Bilhete-postal enviado por Marisa Ribeiro Soares

Estava previsto chegarmos a Bulgária ao meio da tarde, mas como o nosso voo em Portugal atrasou algumas horas chegamos por volta das 2h da manha de lá. Quando se compra as viagens em agência com transferes incluídos o normal é irmos em autocarros pois tem sempre mais do que um passageiro, mas como eu disse, anteriormente, eram poucos passageiros nessa altura e para o hotel que a minha família escolheu éramos os únicos, então estava um táxi para nos levar ao hotel.

O senhor do táxi tinha um aspecto realmente assustador, era muito grande e para melhorar só falava búlgaro, mas entramos no táxi, o problema é que, por erro da nossa agência, disseram que demorava 30 minutos para chegar ao hotel mas demorou 2h.
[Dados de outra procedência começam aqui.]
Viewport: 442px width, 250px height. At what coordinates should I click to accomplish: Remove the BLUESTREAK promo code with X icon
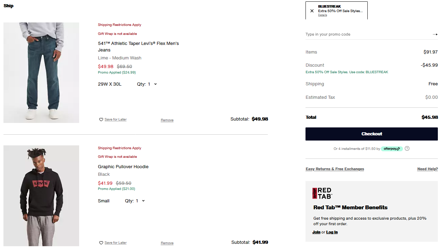(312, 11)
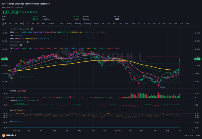This screenshot has height=139, width=202.
Task: Select the 15m interval
Action: tap(127, 24)
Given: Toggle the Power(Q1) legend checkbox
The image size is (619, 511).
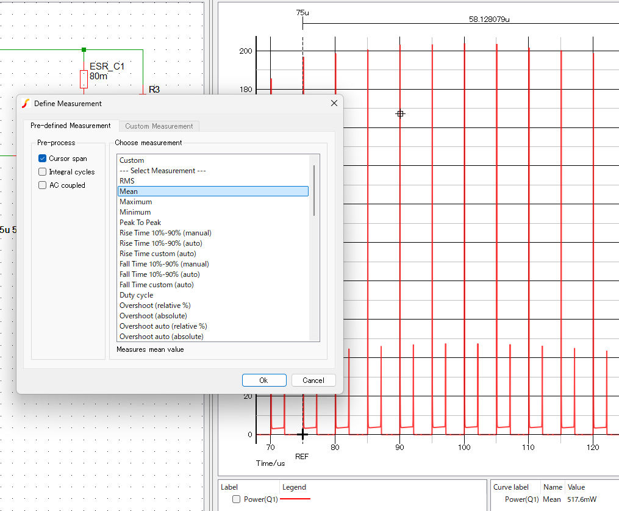Looking at the screenshot, I should tap(236, 499).
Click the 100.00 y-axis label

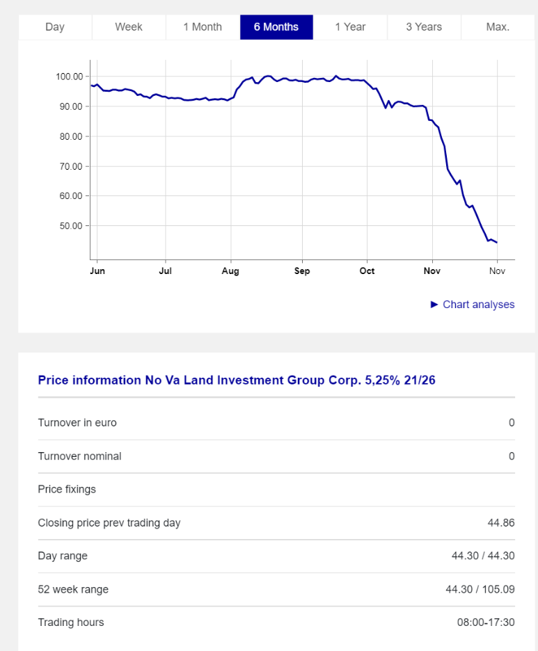pyautogui.click(x=69, y=77)
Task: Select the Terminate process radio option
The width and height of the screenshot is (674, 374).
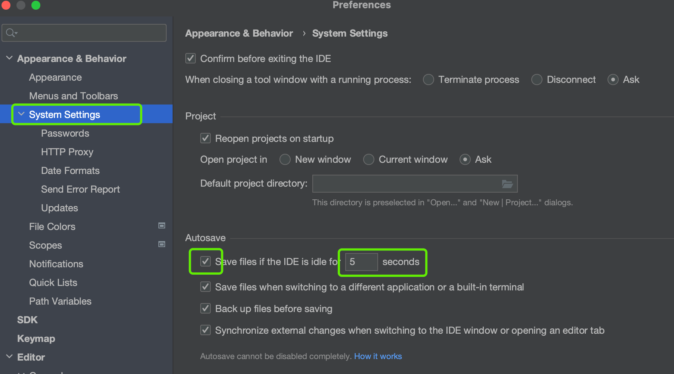Action: [428, 80]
O caminho era numa estrada com mato dos dois lados e aparecia um carro de vez em quando que dava sinal de luzes para o nosso táxi e, entretanto, o nosso taxista, comunicava com alguém com o telemóvel, mas como era em búlgaro não percebíamos. Começamos a ficar realmente assustados.
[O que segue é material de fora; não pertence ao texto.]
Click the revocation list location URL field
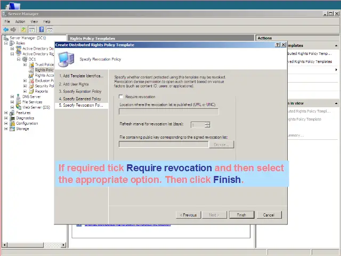The width and height of the screenshot is (341, 256). point(168,111)
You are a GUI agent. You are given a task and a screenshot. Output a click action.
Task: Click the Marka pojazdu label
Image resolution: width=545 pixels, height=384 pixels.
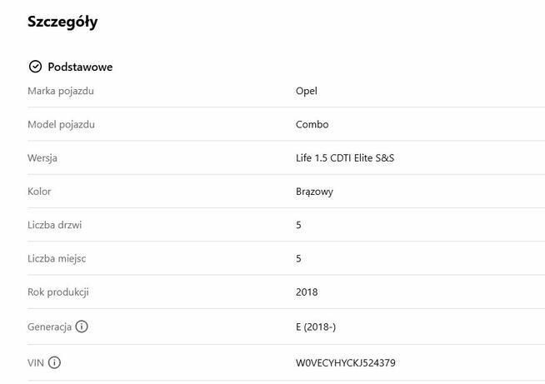(61, 91)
Então começaram os filmes na nossa cabeça e começamos a pensar como havíamos de fazer para nos safar disto, dentre todos os pensamento o melhor foi o meu pai que desmontou a câmara de filmar para cada um ter algo duro na mão para atirar se precisarmos e continuamos a viagem. Escusado será dizer que após as 2h de viagem, que pareceu uma eternidade, chegamos ao hotel bem.

Quando fomos fazer o check-in já era madrugada, e os funcionários que lá estavam só sabiam falar bem em Francês e Búlgaro, em Inglês pouco falavam, mas para juntar os meus pais não sabem nada de Inglês e eu só percebia pouco, mas no meio disto foi nos dito que tínhamos de deixar o passaporte e os bilhetes de avião na recepção pois só poderiam por nos sistemas de manhã os nossos dados e para levantarmos no outro dia. Nós deixamos, no outro dia fui levantar e o problema da fala continuou pois eles não entendiam o que queríamos, então passei à linguagem “gestual”, desde fazer um avião com as mãos a aterrar e levantar, a imitar um passaporte, com a minha cara, o senhor já estava-se a rir das minhas figuras e eu a passar-me, então liguei para a embaixada e lá resolveram tudo.

No fim da viagem descobri que os carros que passamos quando íamos no táxi eram da polícia e o taxista estava a comunicar com o hotel para saberem que estávamos em segurança.